[Items listed in a dataset]
= = = =

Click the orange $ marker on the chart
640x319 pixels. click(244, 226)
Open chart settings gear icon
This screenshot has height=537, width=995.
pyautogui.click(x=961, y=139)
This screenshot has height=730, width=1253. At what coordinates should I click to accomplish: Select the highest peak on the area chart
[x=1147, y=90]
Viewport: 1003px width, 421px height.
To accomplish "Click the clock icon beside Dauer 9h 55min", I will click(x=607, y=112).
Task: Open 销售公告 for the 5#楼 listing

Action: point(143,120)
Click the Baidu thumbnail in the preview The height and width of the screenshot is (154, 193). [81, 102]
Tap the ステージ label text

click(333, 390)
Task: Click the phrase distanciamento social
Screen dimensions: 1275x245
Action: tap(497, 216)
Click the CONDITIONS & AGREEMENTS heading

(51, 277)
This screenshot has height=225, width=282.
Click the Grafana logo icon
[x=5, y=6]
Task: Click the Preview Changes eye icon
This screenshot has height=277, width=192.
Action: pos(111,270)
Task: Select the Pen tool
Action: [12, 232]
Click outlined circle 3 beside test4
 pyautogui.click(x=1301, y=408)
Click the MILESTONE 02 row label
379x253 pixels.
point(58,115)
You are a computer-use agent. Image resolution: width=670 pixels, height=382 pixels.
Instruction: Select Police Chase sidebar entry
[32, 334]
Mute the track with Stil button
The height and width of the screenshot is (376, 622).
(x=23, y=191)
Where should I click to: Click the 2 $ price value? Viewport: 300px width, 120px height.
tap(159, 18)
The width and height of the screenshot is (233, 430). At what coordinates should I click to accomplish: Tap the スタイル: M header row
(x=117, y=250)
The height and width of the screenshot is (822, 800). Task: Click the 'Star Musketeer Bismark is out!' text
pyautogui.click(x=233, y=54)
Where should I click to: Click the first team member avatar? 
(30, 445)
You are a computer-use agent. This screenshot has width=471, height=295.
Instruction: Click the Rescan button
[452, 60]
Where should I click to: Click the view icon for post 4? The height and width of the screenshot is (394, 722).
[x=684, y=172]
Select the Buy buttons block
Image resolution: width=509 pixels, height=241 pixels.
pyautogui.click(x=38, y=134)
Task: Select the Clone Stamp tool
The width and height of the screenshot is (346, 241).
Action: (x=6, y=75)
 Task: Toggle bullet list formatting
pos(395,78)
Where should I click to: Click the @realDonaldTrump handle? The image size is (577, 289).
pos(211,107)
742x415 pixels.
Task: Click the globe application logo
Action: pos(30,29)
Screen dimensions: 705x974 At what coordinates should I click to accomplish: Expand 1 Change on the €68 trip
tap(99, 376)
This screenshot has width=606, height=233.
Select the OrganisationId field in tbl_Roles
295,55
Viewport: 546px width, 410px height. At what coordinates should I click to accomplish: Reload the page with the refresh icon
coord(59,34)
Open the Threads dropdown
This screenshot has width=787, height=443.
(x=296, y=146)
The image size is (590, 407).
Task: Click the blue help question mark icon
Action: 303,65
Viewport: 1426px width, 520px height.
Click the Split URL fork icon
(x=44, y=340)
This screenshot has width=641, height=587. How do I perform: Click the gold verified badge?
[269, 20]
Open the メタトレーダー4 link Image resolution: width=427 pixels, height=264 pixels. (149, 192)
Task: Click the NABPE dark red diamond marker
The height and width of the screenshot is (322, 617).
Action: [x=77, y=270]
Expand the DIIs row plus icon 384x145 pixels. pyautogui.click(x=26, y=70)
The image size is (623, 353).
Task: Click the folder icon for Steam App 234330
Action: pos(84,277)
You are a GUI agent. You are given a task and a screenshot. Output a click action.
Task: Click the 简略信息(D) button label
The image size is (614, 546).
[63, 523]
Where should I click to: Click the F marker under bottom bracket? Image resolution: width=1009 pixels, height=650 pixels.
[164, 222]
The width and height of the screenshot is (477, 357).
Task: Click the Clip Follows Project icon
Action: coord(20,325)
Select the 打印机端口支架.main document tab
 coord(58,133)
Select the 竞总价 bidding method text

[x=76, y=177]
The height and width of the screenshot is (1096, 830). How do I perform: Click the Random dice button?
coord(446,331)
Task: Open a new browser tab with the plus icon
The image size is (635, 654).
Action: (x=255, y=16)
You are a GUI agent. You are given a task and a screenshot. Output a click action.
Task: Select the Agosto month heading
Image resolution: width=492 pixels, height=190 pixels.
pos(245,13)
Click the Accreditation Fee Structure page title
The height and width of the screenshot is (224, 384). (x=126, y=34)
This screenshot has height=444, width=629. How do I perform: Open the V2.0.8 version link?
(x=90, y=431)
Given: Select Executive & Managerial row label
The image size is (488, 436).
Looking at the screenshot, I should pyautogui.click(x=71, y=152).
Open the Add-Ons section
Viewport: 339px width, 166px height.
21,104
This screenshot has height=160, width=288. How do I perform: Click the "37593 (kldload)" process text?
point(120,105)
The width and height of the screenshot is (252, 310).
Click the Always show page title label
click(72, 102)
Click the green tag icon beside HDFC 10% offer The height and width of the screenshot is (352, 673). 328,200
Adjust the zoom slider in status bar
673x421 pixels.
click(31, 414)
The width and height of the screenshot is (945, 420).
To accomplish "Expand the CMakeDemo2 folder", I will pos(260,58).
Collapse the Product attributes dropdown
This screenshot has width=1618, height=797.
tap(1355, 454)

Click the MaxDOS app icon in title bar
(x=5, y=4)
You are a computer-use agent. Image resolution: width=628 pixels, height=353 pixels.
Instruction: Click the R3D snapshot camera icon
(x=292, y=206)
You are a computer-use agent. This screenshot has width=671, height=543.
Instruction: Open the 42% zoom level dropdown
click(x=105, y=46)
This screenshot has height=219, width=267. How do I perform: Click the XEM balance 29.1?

= = = =

What is being asked: The expected output is the run of lines from the one holding "Adjust the zoom slider in status bar" to the last line of the entries above, each reproduced character for character.

Exercise answer:
Adjust the zoom slider in status bar
673x421 pixels.
click(31, 414)
The width and height of the screenshot is (945, 420).
To accomplish "Expand the CMakeDemo2 folder", I will pos(260,58).
Collapse the Product attributes dropdown
This screenshot has width=1618, height=797.
tap(1355, 454)

Click the MaxDOS app icon in title bar
(x=5, y=4)
You are a computer-use agent. Image resolution: width=628 pixels, height=353 pixels.
Instruction: Click the R3D snapshot camera icon
(x=292, y=206)
You are a computer-use agent. This screenshot has width=671, height=543.
Instruction: Open the 42% zoom level dropdown
click(x=105, y=46)
This screenshot has height=219, width=267. How do I perform: Click the XEM balance 29.1?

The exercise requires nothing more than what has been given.